Lo stesso discorso per le ripetizioni continue: reiterare una stessa parola può essere un mezzo per sottolineare l'importanza di un passaggio, di un concetto (Bolaño ce l'ha insegnato molto bene) ma perché dire venti volte in quattro righe "supermercato?", "stronza di merda", "degenerativo", "faccio"? Può essere efficace una volta, due, ma non con una frequenza così serrata.
Con questo non sto dicendo che l'autrice non sappia fare il suo lavoro, il romanzo è fortemente cinematografico, si possono quasi vedere alcune scene come fossero sequenze di un film, ma si percepisce quanto lei sia una sceneggiatrice e molto poco una scrittrice, perché la differenza è tanta, anche se all'apparenza le due professioni potrebbe assomigliarsi.
Capisco l'intento di voler raccontare qualcosa di contemporaneo, di forte, anche di scioccante, ma la strada scelta è completamente sbagliata. Ça va sans dire, è certamente una questione di gusti e non ho dubbi che questo libro incontrerà molti favori, ma ecco, io non mi posso dire entusiasta.
Che strano questo lenzuolo che continua ad abbracciarmi da dietro, non mi vuole scopare da dietro, mi vuole proprio abbracciare. Poi se ci scappa una scopata non è che mi dia fastidio, ma è un lenzuolo dolce che, se parlasse, balbetterebbe da quanto è fragile e spaventato [...] Allora mi tolgo le mutande e mi strofino un po' sul lenzuolo. In realtà scopro che voleva questo dall'inizio, era una finta, non è liscio ma viscido, come strusciarsi su un'anguilla, voleva questo dall'inizio. Neanche lui è carino con me, è solo un figlio di puttana peggio degli altri. Sono abbandonata e sola, di nuovo, come un cane randagio, rifiutata dal facchino, scopata dal lenzuolo, cacciata dalla camera perché è ora del check-out. (p. 77)
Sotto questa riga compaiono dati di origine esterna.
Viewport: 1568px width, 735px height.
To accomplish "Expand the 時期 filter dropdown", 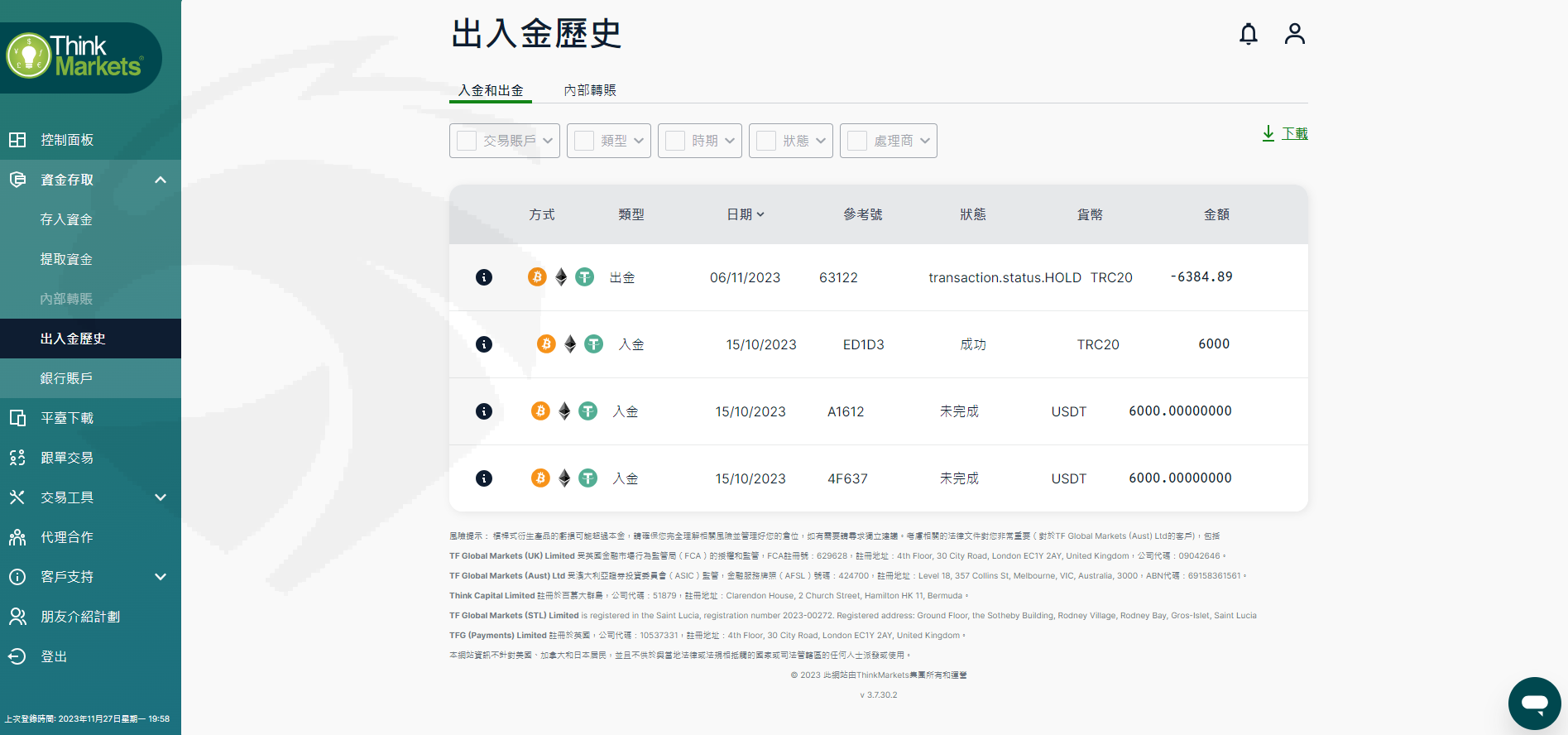I will (x=729, y=141).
Noi facciamo sempre questa cosa che prima mi scopa e poi mi faccio venire in bocca perché non prendo la pillola e tra di noi possiamo non usare il preservativo perché lo usiamo con tutti gli altri, questa è una sorta di esclusività, volendo. E poi c'è una cosa che faccio sempre, da sola, dopo tutto quanto, vado in bagno per sputare il bianco, ma me lo faccio gocciolare un po' sulle labbra, lo sputo lentamente così mi rimane sul mento [...] (p. 101)
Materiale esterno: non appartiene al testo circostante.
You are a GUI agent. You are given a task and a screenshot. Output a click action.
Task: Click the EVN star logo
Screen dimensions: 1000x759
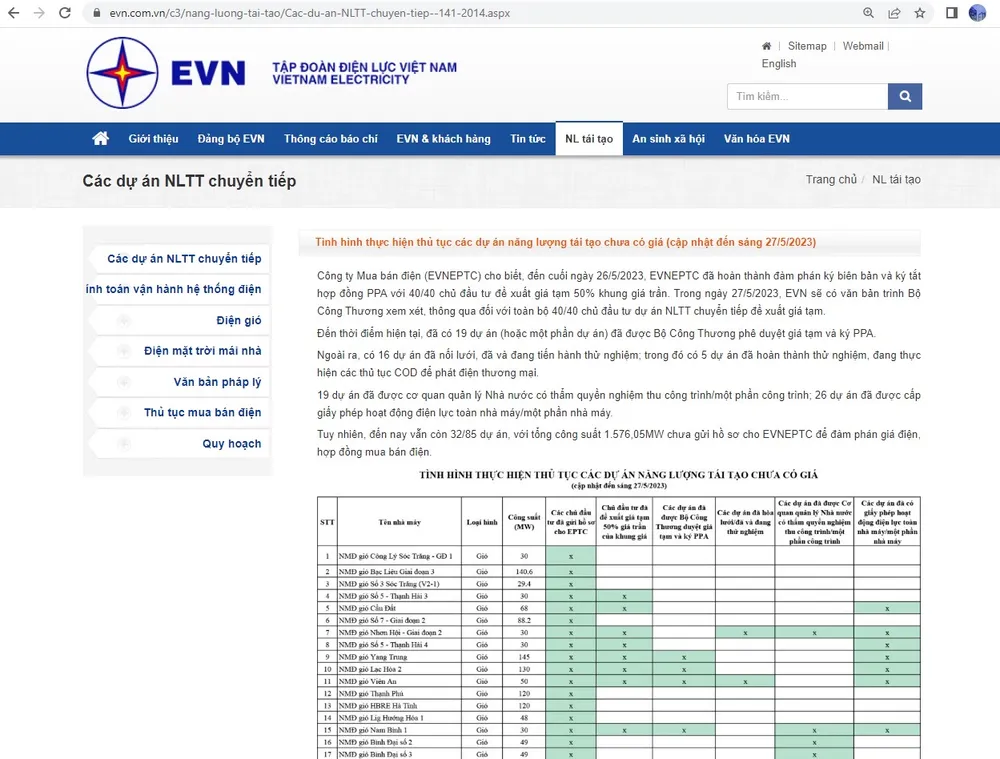point(123,73)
L'autrice ci mette davanti una persona sostanzialmente disturbata e dunque adotta uno stile che ci permette di immergerci nella sua follia. Questo lo capisco: Eddi è una tossica, una malata, forse pazza come la madre, si droga e vomita in ogni angolo, quindi certamente non poteva parlare con la stessa finezza di Elisabeth Bennet, ma, ripeto, la follia va dosata, altrimenti diventa non solo petulante, ma anche disturbante in senso negativo.
Peccato perché ci sono dei picchi ironici notevoli, sappiamo che Eddi è sempre fatta, ma in alcuni punti è davvero piacevolmente acuta. E anche i personaggi collaterali, come Masami stessa, o Noura, sono potenzialmente esplosivi, ma restano schiacciati da una ripetitività fastidiosa, come se tutti i personaggi dovessero per forza somigliarsi. Sono tutti rotti, tutti fatti, tutti pazzi. Dov'è il conflitto allora? E se pure non esiste redenzione per loro, qual è lo scopo di tutto?
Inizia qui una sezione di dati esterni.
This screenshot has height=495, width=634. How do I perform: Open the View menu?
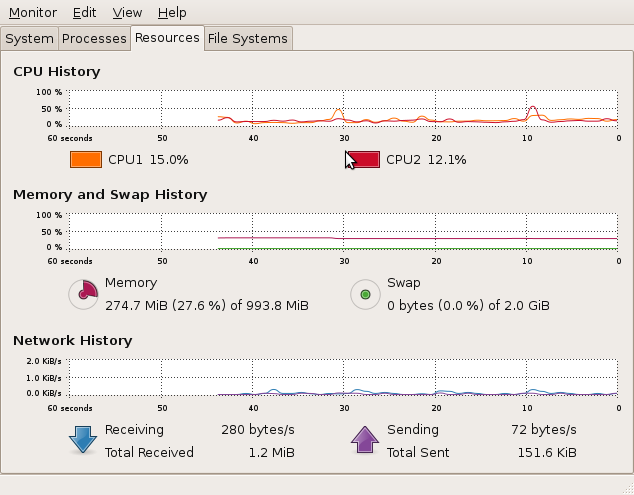(127, 13)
Trovo che sia un'occasione persa, il libro avrebbe davvero potuto sbocciare in modo diverso. Se l'autrice ha voluto scegliere uno stile ben definito, e ben venga il coraggio o l'originalità, questa scelta si è sfilacciata nella mancata correttezza della scrittura che, attenzione, non è troppo spinta, ma inutilmente spinta.
Questo è il punto: non la parolaccia, non la scena di sesso, ma la loro condotta, distribuzione e frequenza nel testo. Sarebbe bastato dosarle, porle sapientemente qui e lì invece che gettarle a casaccio, una cosa che spesso fa innervosire i lettori, come nel mio caso.